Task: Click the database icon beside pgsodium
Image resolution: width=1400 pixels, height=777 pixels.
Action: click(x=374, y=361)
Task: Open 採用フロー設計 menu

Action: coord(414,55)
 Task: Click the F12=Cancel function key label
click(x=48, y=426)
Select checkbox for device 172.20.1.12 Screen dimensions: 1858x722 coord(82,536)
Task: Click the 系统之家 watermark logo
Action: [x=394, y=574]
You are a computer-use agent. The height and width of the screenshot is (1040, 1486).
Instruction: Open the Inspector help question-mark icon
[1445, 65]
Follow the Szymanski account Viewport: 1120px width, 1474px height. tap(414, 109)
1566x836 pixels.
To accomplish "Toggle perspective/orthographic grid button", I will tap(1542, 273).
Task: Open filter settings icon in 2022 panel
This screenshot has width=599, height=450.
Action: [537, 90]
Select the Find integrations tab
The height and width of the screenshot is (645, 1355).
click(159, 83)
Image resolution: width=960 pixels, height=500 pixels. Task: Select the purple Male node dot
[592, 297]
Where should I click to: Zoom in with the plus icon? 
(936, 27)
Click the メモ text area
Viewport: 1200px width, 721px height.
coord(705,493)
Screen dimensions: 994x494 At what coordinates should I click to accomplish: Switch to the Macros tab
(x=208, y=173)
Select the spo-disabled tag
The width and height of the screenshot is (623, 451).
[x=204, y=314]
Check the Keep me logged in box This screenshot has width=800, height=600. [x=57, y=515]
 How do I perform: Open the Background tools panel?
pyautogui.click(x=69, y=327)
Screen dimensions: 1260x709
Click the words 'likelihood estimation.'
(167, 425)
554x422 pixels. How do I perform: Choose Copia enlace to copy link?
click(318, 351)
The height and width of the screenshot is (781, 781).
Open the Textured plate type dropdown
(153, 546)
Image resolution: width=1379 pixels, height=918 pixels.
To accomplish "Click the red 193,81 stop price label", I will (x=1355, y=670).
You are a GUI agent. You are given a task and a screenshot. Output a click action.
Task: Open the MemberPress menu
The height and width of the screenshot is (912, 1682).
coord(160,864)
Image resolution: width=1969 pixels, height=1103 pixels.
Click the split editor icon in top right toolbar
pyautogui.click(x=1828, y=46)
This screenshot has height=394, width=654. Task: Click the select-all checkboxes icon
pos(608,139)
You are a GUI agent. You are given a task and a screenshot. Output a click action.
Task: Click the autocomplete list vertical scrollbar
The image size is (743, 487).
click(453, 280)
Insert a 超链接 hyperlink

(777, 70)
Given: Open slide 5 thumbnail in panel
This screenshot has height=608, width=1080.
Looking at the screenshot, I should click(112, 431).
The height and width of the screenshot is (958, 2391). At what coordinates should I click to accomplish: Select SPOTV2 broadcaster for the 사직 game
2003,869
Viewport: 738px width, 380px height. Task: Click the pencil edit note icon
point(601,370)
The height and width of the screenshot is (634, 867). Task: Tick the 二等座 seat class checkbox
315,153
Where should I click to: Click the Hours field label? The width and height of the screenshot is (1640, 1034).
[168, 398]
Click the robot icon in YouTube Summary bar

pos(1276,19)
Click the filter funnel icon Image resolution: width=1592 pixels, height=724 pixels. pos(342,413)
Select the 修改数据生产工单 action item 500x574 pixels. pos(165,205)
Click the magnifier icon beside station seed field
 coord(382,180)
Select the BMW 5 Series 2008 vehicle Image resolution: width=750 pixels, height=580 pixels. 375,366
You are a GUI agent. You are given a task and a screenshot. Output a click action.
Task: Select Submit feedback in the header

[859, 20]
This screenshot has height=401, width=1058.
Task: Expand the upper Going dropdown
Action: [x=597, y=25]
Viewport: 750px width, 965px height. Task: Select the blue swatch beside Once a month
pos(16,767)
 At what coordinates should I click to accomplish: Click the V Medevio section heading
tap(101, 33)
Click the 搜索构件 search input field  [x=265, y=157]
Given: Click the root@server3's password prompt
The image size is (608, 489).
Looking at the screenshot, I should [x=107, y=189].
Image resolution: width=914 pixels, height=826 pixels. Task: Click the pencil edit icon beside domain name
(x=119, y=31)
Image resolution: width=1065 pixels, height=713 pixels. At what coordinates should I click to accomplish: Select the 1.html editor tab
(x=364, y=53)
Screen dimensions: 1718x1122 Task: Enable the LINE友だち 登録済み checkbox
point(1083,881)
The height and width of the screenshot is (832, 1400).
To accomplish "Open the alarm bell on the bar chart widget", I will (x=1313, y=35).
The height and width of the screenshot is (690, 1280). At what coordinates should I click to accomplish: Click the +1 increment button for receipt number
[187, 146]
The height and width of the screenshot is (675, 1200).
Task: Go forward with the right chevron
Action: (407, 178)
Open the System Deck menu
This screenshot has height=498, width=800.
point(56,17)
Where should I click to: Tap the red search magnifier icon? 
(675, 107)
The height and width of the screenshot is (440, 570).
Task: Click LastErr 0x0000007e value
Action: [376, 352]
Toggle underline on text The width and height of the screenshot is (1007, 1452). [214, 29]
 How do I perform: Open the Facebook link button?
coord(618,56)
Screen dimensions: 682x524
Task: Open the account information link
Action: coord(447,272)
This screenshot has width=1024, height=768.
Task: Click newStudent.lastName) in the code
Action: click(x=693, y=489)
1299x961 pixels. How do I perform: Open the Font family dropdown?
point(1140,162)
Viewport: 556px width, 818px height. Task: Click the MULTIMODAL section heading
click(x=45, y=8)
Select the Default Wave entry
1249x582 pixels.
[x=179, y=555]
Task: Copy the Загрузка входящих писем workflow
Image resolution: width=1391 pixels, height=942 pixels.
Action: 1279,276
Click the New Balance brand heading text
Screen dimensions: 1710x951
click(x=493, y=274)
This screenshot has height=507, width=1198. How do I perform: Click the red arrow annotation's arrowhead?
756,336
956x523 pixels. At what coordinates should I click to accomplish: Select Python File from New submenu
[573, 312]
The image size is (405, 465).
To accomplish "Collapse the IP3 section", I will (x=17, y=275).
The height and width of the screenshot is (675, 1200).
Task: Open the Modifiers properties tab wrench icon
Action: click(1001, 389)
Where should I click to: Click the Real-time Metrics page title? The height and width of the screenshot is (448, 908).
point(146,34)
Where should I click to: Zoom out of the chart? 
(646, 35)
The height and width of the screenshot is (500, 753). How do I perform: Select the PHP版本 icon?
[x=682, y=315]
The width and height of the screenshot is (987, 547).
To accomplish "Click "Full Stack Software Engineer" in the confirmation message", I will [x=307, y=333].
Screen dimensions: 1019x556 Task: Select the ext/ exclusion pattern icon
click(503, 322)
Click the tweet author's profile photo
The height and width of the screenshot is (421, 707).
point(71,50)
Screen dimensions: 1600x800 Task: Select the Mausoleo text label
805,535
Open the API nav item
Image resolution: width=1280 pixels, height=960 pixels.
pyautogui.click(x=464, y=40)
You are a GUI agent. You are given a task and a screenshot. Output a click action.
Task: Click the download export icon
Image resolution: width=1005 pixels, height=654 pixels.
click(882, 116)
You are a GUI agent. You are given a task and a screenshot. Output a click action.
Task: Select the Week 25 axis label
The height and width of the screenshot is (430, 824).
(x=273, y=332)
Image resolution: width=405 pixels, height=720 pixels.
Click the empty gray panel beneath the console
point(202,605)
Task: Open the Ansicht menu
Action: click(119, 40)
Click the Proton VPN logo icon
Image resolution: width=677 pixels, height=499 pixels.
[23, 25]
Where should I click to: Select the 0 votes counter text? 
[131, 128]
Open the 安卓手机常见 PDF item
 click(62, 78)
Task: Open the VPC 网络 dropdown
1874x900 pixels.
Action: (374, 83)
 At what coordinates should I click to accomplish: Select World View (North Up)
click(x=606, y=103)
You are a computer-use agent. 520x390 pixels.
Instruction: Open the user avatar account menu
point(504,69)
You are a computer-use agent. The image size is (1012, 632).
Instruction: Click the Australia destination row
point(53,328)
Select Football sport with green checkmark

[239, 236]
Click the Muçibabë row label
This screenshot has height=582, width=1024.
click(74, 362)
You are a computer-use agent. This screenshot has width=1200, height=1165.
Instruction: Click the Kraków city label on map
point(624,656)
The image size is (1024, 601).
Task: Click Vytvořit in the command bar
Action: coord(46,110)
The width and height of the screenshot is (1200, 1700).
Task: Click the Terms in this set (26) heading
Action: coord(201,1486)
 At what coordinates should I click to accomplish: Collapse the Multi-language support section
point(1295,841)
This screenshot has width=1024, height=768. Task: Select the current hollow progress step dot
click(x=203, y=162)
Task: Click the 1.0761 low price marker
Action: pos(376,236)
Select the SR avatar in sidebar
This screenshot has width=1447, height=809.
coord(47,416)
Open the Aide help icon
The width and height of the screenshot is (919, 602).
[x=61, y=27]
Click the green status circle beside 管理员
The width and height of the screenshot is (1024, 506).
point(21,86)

== == ==

[Task to carry out] Provide the count, and nothing else, of lines in the data above where the word "computer" occurs.

[Written response] 4